[Text provided]
Integrate your AWS profile with kubectl, Kubernetes command-line tool,  – This action links your AWS credentials with Kubernetes, allowing seamless interaction between the two.

  • Update the kubectl config with the AWS profile:
    aws --profile dev-eks eks update-kubeconfig --name dbaas-eks --region us-east-1 --role-arn arn:aws:iam::965*********:role/dbaas-eks-eksclusterMastersRole**************

c. Other Environments

Kubernetes versatility extends to managing multiple environments under a single umbrella. You can easily connect to various environments such as prod-eks, stage-eks, and dev-eks. This capability simplifies managing different deployment stages from development to production, ensuring a smooth CI/CD pipeline

2. Checking Kubernetes Namespaces

Kubernetes namespaces are a fundamental aspect of organizing and securing cluster resources. They allow you to segregate resources for different environments or projects within the same cluster. For instance, executing kubectl get ns might reveal a variety of active namespaces, such as amazon-guardduty, cert-manager, and dbaas, each representing a unique aspect of your cluster’s architecture and deployed applications.

[Source information]

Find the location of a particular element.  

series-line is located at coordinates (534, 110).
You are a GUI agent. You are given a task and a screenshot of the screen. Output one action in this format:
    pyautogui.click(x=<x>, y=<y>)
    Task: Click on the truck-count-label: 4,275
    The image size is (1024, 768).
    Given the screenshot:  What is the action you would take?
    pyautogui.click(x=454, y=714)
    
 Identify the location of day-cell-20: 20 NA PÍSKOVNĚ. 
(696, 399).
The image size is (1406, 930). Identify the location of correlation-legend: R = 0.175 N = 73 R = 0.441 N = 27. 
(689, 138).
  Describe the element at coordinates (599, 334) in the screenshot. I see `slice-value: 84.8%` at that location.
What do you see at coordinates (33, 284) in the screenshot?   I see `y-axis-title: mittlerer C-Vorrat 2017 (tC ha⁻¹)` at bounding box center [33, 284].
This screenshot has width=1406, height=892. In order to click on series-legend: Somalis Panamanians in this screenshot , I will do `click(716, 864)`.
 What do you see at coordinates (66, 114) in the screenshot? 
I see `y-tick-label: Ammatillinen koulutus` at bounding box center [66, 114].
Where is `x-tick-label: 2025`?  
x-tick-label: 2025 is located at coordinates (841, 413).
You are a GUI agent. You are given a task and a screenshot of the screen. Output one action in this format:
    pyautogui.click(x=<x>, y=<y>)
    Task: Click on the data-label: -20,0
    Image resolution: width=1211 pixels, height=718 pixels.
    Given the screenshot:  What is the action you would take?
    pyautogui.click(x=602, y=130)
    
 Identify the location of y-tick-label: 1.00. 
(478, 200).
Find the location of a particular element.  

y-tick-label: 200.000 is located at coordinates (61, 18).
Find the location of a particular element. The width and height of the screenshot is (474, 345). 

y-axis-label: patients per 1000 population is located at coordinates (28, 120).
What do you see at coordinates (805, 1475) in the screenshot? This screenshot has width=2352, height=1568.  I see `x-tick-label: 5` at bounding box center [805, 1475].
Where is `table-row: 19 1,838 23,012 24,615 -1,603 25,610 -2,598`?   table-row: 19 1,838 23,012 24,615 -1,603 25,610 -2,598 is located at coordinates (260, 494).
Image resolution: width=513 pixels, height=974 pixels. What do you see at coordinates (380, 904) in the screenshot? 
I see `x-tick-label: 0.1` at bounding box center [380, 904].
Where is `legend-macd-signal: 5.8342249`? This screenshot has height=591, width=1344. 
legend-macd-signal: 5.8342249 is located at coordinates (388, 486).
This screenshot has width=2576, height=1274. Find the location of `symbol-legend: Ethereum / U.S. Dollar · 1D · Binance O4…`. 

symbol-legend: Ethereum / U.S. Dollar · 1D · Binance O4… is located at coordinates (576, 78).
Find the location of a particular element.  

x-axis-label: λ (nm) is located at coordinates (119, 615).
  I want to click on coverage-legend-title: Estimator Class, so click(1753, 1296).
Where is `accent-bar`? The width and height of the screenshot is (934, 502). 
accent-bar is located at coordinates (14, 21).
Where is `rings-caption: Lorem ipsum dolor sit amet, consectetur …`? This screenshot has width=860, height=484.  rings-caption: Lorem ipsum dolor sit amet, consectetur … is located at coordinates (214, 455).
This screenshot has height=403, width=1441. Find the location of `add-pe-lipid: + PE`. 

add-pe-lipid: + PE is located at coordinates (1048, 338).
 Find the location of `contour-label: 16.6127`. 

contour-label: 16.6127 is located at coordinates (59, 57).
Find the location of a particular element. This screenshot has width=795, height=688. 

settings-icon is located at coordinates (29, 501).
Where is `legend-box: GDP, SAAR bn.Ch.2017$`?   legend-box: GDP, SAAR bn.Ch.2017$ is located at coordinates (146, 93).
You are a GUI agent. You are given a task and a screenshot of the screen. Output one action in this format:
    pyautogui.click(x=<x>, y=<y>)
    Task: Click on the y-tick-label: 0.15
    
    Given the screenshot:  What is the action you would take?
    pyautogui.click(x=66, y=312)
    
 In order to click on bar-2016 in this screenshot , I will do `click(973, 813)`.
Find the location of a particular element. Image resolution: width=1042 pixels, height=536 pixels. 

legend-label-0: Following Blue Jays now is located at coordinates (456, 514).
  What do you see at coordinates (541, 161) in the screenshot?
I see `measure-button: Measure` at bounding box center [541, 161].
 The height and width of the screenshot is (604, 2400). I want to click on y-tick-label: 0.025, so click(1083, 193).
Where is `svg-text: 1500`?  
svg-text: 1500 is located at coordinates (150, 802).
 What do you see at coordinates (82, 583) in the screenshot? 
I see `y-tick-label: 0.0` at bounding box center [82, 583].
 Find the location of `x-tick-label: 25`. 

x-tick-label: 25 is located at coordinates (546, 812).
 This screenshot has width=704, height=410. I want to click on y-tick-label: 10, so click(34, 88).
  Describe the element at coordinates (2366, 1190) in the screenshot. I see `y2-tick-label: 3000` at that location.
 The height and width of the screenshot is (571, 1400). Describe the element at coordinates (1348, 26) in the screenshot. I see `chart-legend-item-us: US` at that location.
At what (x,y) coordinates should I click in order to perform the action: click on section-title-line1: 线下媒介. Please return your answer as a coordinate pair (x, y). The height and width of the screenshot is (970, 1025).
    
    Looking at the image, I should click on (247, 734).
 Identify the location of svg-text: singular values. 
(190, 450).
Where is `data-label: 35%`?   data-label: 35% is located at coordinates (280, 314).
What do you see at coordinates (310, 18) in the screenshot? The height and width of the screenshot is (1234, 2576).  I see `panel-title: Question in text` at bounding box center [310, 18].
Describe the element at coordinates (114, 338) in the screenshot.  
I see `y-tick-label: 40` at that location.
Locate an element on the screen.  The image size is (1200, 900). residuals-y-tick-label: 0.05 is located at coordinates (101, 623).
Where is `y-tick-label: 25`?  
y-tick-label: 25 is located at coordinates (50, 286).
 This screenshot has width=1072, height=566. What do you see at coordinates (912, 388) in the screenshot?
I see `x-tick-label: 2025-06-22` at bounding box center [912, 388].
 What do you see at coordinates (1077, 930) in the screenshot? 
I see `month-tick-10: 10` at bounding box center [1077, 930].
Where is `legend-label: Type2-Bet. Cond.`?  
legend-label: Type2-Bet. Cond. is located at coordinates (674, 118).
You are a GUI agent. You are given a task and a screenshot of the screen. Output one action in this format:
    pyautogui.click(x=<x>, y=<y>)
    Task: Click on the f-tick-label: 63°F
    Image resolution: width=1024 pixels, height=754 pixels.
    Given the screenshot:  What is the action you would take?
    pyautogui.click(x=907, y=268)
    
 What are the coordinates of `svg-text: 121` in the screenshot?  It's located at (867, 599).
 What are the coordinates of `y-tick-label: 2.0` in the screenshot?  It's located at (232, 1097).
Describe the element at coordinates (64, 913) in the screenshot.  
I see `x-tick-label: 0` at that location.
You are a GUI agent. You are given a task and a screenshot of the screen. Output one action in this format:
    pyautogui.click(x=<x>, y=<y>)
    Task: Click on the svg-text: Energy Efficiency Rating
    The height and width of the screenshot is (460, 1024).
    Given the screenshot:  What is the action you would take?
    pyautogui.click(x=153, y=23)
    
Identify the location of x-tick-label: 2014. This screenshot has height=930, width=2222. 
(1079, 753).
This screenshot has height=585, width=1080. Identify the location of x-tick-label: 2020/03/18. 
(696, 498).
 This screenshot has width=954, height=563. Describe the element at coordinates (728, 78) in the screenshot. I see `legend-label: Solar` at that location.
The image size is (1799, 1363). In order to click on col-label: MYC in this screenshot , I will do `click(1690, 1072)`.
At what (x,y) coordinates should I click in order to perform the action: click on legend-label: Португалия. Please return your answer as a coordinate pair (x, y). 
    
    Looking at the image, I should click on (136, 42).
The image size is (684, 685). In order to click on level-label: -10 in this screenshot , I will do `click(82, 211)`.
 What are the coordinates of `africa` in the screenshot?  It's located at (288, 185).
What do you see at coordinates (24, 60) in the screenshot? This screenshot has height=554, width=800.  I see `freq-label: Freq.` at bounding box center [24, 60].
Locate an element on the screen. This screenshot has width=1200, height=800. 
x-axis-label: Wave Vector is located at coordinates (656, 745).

[About this task]
Write the next part of the guide to using kubectl with Amazon EKS, starting right after its last sentence. You won't need the lines for this.

[Answer to this problem]
  • Use the following command to list all namespaces: kubectl get ns
  • This command displays all active namespaces and their age, helping you identify the correct namespace for ClickHouse deployments.

3. Checking Kubernetes Pods

When it comes to troubleshooting ClickHouse or any application within Kubernetes, specific commands are invaluable:

a. List Pods in a Namespace

  • To check the pods in a specific namespace (e.g., dbaas-db): kubectl get pods -n dbaas-db
  • This will list all pods, their status, restart counts, and age within the dbaas-db namespace.

b. Describe Pod Status

  • To get more detailed information about a pod’s condition: kubectl describe pod <pod-name> -n <namespace>
  • Replace <pod-name> and <namespace> with the actual pod name and namespace, respectively, to inspect.

4. Checking Pod Logs

  • Use the following command to follow the logs of a specific pod: kubectl -n <namespace> logs -f <pod-name>
  • Replace <namespace> and <pod-name> with the actual namespace and pod name. This is crucial for troubleshooting issues within the ClickHouse instance running in the pod.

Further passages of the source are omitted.